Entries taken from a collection
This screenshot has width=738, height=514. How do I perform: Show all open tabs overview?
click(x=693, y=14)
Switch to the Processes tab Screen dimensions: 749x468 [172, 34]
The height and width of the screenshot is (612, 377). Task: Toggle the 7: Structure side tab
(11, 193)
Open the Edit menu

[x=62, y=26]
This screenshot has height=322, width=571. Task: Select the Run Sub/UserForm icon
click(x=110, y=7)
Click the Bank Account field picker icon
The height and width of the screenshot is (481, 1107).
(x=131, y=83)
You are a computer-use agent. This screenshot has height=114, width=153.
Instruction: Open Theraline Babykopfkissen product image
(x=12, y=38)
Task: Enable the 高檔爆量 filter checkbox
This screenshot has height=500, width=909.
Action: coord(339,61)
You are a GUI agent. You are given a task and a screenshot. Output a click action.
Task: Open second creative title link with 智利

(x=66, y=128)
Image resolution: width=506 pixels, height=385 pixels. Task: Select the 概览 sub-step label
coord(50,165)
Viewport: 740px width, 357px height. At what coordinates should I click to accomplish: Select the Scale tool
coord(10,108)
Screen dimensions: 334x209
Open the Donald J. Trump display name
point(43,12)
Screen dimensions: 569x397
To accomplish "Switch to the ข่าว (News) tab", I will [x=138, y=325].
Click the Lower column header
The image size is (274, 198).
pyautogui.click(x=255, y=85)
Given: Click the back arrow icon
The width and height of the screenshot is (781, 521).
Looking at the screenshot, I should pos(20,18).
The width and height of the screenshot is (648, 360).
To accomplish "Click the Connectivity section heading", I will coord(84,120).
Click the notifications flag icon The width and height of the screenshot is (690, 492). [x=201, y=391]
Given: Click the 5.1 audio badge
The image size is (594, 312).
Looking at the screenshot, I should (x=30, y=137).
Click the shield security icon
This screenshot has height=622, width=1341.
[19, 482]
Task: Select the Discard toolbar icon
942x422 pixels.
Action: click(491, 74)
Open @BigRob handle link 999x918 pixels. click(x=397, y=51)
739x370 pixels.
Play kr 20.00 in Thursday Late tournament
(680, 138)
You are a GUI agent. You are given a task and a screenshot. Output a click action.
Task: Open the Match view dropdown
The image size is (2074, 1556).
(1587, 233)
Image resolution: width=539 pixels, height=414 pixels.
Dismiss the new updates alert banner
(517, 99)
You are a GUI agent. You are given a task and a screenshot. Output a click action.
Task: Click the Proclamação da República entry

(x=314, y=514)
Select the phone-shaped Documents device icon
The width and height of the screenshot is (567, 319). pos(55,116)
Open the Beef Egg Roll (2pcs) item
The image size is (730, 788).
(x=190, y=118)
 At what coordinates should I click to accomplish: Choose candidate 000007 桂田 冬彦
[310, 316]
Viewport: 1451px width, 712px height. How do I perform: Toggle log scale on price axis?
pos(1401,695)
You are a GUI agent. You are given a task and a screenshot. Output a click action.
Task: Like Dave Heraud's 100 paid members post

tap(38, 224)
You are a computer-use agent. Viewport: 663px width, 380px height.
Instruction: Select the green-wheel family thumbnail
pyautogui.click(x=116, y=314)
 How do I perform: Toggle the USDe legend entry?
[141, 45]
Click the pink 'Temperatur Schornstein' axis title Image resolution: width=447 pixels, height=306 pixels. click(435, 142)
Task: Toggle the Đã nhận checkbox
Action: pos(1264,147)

◆ Activity
Every entry, written out exactly, is what the response should contain.

◆ Exercise output
This screenshot has width=738, height=514. How do I perform: Show all open tabs overview?
click(x=693, y=14)
Switch to the Processes tab Screen dimensions: 749x468 [172, 34]
The height and width of the screenshot is (612, 377). Task: Toggle the 7: Structure side tab
(11, 193)
Open the Edit menu

[x=62, y=26]
This screenshot has height=322, width=571. Task: Select the Run Sub/UserForm icon
click(x=110, y=7)
Click the Bank Account field picker icon
The height and width of the screenshot is (481, 1107).
(x=131, y=83)
You are a computer-use agent. This screenshot has height=114, width=153.
Instruction: Open Theraline Babykopfkissen product image
(x=12, y=38)
Task: Enable the 高檔爆量 filter checkbox
This screenshot has height=500, width=909.
Action: coord(339,61)
You are a GUI agent. You are given a task and a screenshot. Output a click action.
Task: Open second creative title link with 智利

(x=66, y=128)
Image resolution: width=506 pixels, height=385 pixels. Task: Select the 概览 sub-step label
coord(50,165)
Viewport: 740px width, 357px height. At what coordinates should I click to accomplish: Select the Scale tool
coord(10,108)
Screen dimensions: 334x209
Open the Donald J. Trump display name
point(43,12)
Screen dimensions: 569x397
To accomplish "Switch to the ข่าว (News) tab", I will [x=138, y=325].
Click the Lower column header
The image size is (274, 198).
pyautogui.click(x=255, y=85)
Given: Click the back arrow icon
The width and height of the screenshot is (781, 521).
Looking at the screenshot, I should pos(20,18).
The width and height of the screenshot is (648, 360).
To accomplish "Click the Connectivity section heading", I will coord(84,120).
Click the notifications flag icon The width and height of the screenshot is (690, 492). [x=201, y=391]
Given: Click the 5.1 audio badge
The image size is (594, 312).
Looking at the screenshot, I should (x=30, y=137).
Click the shield security icon
This screenshot has height=622, width=1341.
[19, 482]
Task: Select the Discard toolbar icon
942x422 pixels.
Action: click(491, 74)
Open @BigRob handle link 999x918 pixels. click(x=397, y=51)
739x370 pixels.
Play kr 20.00 in Thursday Late tournament
(680, 138)
You are a GUI agent. You are given a task and a screenshot. Output a click action.
Task: Open the Match view dropdown
The image size is (2074, 1556).
(1587, 233)
Image resolution: width=539 pixels, height=414 pixels.
Dismiss the new updates alert banner
(517, 99)
You are a GUI agent. You are given a task and a screenshot. Output a click action.
Task: Click the Proclamação da República entry

(x=314, y=514)
Select the phone-shaped Documents device icon
The width and height of the screenshot is (567, 319). pos(55,116)
Open the Beef Egg Roll (2pcs) item
The image size is (730, 788).
(x=190, y=118)
 At what coordinates should I click to accomplish: Choose candidate 000007 桂田 冬彦
[310, 316]
Viewport: 1451px width, 712px height. How do I perform: Toggle log scale on price axis?
pos(1401,695)
You are a GUI agent. You are given a task and a screenshot. Output a click action.
Task: Like Dave Heraud's 100 paid members post

tap(38, 224)
You are a computer-use agent. Viewport: 663px width, 380px height.
Instruction: Select the green-wheel family thumbnail
pyautogui.click(x=116, y=314)
 How do I perform: Toggle the USDe legend entry?
[141, 45]
Click the pink 'Temperatur Schornstein' axis title Image resolution: width=447 pixels, height=306 pixels. click(435, 142)
Task: Toggle the Đã nhận checkbox
Action: pos(1264,147)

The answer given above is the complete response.